Bringing transparency to federal inspections
Tag No.: A0115
Based on video surveillance review, interview and documentation review, the facility staff failed to protect patient rights for one (1) of three (3) patients in the survey sample, Patient #1, by failing to:
Protect the patient from abuse (A 145);
Follow facility policy on Restraints and Seclusion (A162);
Obtain a physician's order for seclusion within 30 minutes (A168);
Obtain assessment by a trained staff member within one hour (175);
Provide and/or offer hydration, nutrition and elimination (179);
Document alternative or less restrictive interventions prior to seclusion (A 186); and
Document patient response to seclusion and rationale for the continued use of seclusion (A 188).
Tag No.: A0145
Based on video surveillance review, interview and documentation review, the facility staff failed to ensure one (1) of three (3) patients, Patient #1, was protected from abuse when a nursing staff member used their foot to push Patient #1 on or about the head.
The findings include:
On 2/19/19 at approximately 10:00 A.M. the survey team with Staff Member #1 watched a video of Patient #1's seclusion event, which occurred on 1/18/19 from 6:48 P.M. to 11:31 P.M.
The video revealed the following occurrences on 1/18/19 during those times:
6:48 P.M.; Patient #1 was placed in timeout
6:49 P.M.; Patient #1 was observed, via the video, lying on the floor slithering out the door of the timeout room. Staff Member #12 was observed stepping over Patient #1 and grabbing the sleeve of the patient's jacket and pulling him/her into the timeout room. Staff Member #11, a registered nurse, was also observed holding onto the door frame and the door, pushing Patient #1 on or about the head with Staff Member #11's foot.
Staff Member #1 stated, "I never even saw that when I viewed the video!" Staff review of the video is documented as occurring on 2/2/19.
Review of medical records contained no documentation of abuse as depicted in the surveillance video.
Per Staff Member #3, Staff Member #11 was a full time employee. A review of the Daily Guidelines (as worked schedule) indicated Staff Member #11 worked thirty-eight or more hours per week and evidenced Staff Member #11 worked on 1/18/19 from 7:07 A.M. until 7:07 P.M., on Unit 6A.
On 2/19/19 at approximately 3:00 P.M., Staff Member #3 provided training information that Staff Member #11 had received related to managing patients. Staff Member #3 stated, "[Staff Member#11] received [his/her] initial training on 7/12/18 and had an annual competency review on 11/11/18 show proficiency in all areas." Training and competency assessments included seclusion and restraint review and observation.
On 2/19/19 at 4:00 P.M., the findings were reviewed with Staff Members #2 and #3 who confirmed actions will be taken, including reporting to the appropriate agencies.
Tag No.: A0162
Based on video surveillance review, interview and documentation review, the facility staff failed to identify seclusion and follow the facility's policy for seclusion for one (1) of three (3) patients, Patient #1.
The findings include:
On 2/19/19 at approximately 10:00 A.M., the survey team and Staff Member #1, watched a video of Patient #1's seclusion event which occurred on 1/18/19 at 6:48 P.M. to 11:31 P.M.

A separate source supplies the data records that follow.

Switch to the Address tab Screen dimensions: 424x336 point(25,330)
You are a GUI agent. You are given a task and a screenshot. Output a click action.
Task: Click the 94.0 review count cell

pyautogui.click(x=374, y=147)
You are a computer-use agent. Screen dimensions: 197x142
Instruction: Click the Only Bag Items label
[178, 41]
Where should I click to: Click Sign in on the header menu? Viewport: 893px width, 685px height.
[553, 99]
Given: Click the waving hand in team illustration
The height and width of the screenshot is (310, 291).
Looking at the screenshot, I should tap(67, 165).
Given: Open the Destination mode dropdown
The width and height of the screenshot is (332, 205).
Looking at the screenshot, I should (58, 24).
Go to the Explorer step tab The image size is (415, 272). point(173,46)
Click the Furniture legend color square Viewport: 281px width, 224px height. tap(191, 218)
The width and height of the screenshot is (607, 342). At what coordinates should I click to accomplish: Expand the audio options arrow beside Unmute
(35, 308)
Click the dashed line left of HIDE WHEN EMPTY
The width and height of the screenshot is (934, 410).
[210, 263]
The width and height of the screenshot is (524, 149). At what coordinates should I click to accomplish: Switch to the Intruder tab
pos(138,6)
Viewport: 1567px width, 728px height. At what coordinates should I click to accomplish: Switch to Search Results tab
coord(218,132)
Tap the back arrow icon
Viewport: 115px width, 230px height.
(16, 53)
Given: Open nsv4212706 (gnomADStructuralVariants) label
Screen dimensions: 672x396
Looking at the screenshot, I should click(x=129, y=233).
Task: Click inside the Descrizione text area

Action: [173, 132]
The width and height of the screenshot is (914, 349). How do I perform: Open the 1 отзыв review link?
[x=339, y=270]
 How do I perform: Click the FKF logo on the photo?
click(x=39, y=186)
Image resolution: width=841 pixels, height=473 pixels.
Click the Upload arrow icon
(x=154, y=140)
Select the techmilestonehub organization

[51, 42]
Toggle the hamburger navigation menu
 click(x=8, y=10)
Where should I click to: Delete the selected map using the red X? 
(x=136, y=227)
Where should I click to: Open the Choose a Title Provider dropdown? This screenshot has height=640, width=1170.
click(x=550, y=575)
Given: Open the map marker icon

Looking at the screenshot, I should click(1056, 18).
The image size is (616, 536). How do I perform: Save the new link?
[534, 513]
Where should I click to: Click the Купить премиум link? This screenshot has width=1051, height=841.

The video surveillance review on 2/19/19 revealed:
Patient #1 being placed in seclusion by two Staff Members; Staff Members #11 (Registered Nurse) and #12. Patient #1's egress from the room was blocked from 6:48 P.M. until 11:31 P.M. (4 hours and 43 minutes) by various staff members.
The egress door was blocked in the following ways: at times the door was held by a staff member's foot, arm or body; blocked by a chair while a staff member sat in the chair; locked door both while staff stepped away from the door or while staff sat beside or directly in front of the doorway; and sitting with the door open but blocking Patient #1's egress.
Patient #1 was removed from seclusion at 11:31 P.M, on 1/18/19. A physician's order for seclusion was obtained at 10:30 P.M on 1/18/19, more than three (3) after the seclusion began.
The nurse's note dated 1/18/19 at 11:05 P.M. documents, "Patient was in time out at the beginning of shift. Patient rolled around on the floor, kicked walls, door casing and floor. Patient paced around time out room charging door and running into walls. Patient charged door and was secluded at 21:49 (9:49 P.M.). Patient was given Thorazine 50 mg IM at 22:54 (10:54 P.M.) which was effective. Benadryl 50 mg IM was given at 23:15 (11:15 P.M.)..."
The Physician's orders dated 1/18/19 at 10:54 P.M. included Thorazine for severe agitation and Benadryl for extreme agitation.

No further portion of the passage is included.